Michael Whitney photo

A developer applied to turn this open space at Cathcart Way and Highway 9 into a townhouse development and a Community Transit park-and-ride lot. This photo looks toward the intersection.

Update, Oct. 12: The County Council affirmed the Hearing Examiner's decision today.



CATHCART —
The land-use appeal crying foul to how officials approved 286 townhomes at state Route 9 and Cathcart Way, which is being heard by the County Council, may see a decision this week.
Opening arguments and rebuttals were heard Wednesday, Oct. 5.
The County Council voted to continue the hearing to Wednesday, Oct. 12 at 10:30 a.m.
The site in question is vacant county surplus land.
Appellants want the county hearing examiner’s July 2022 decision stricken and to have the whole thing re-heard by an independent hearing examiner.
One of the contentions is that at the hearing, county planners were not transparent that the county already signed a 2020 agreement to sell the land to Pacific Ridge Homes, a subsidiary of developer D.R. Horton, which could have been reviewed for the hearing.
Last week, the County Council asked county staff to bring back an answer on whether the land purchase agreement documents would have been available to anyone who could have requested it as a public record in advance of the contested hearing conducted by the County Hearing Examiner.
Appellants argue that an alternative sketch of an “urban village” with 129 townhouses and five commercial pads wasn’t followed through on.
Appeal attorney Rick Aramburu also argued last week that adjacent land for a park-and-ride lot is “clearly intertwined” with the land sale, and that this site’s environmental review should have been combined with the whole of the hearing examiner’s decision. Other appellants echoed arguments that you can’t have the townhouse development without the adjacent park-and-ride.
Aramburu also argued that the county ignored the Growth Management Act when it authorized this amount of development on 31 acres in a mostly rural area. (The land is zoned “Planned Community Business,” a form of Urban Commercial zoning.)
It appears Horton took the option to construct the park-and-ride on the adjoining property within a specific timeframe to get a discount on the land purchase price. This is from the Tribune’s review of the October 2021 fifth amended version of the purchase-and-sale contract; the county and Horton finalized the purchase-and-sale in the summer of 2022. (Post-press update: A finalized July 15, 2022 agreement also had the agreement to build the park-and-ride.)
Aramburu said a D.R. Horton representative told the hearing examiner the park-and-ride wasn’t part of the hearing.
“The Park-and-Ride was an integral part of the county’s arrangements,” Aramburu told the County Council.
One of the appellants, Debbie Wetzel, has now paid for a separate environmental appeal specifically about the park-and-ride.
“The community shouldn’t have to do two SEPA appeals,” supporter Mickie Gundersen testified to the County Council.

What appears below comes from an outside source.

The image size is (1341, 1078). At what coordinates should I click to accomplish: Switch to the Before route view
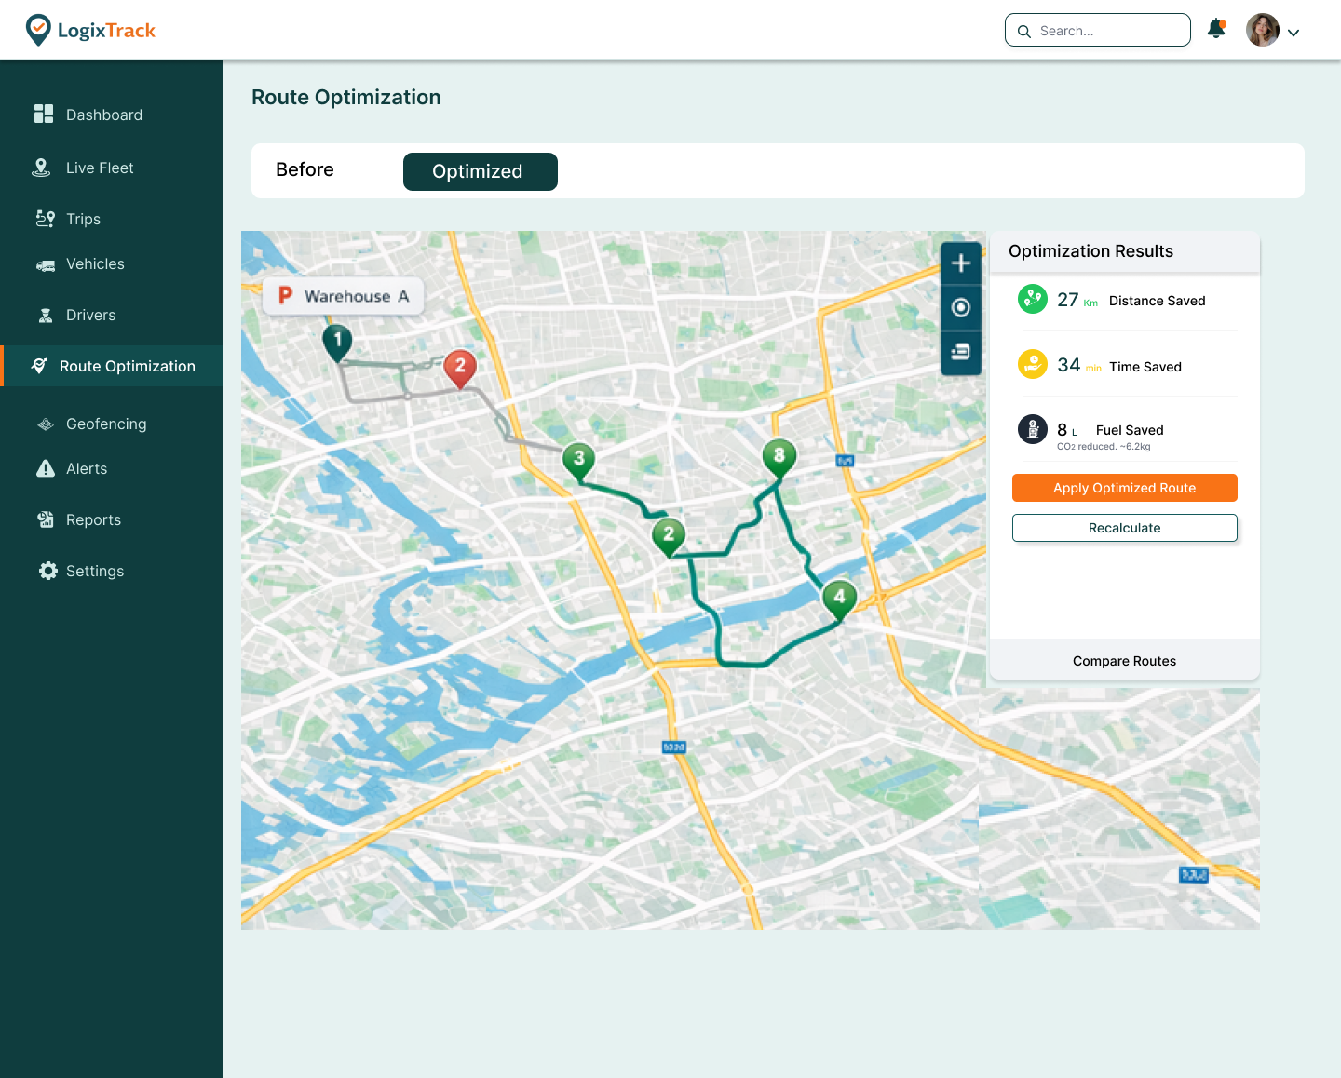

Appeals cost $1,500 each.
The county’s sales terms stipulate that the roads feeding to the park-and-ride must go through the 31-acre property.
D.R. Horton’s attorney Duana Koloušková told the County Council that if the hearing examiner’s decision gets remanded, it would “have absolutely no value whatsoever,” she said, and not accomplish anything except having the purchase-and-sale entered as evidence into the record. A new hearing examiner would decide the same result that the proposal met all the code, Koloušková said.
Nobody appealed the environmental review, Koloušková said, and no claims the hearing examiner’s decision didn’t comply with law. Discontent with the project is not a basis to remand, Koloušková said.
Koloušková said Aramburu was newly introducing the park-and-ride arguments.
Two sections of the appeal document filed to the County Council discuss the project’s links to the park-and-ride.
John Mirante, a vice president for Pacific Ridge Homes, told a reporter the company had no comment on the case.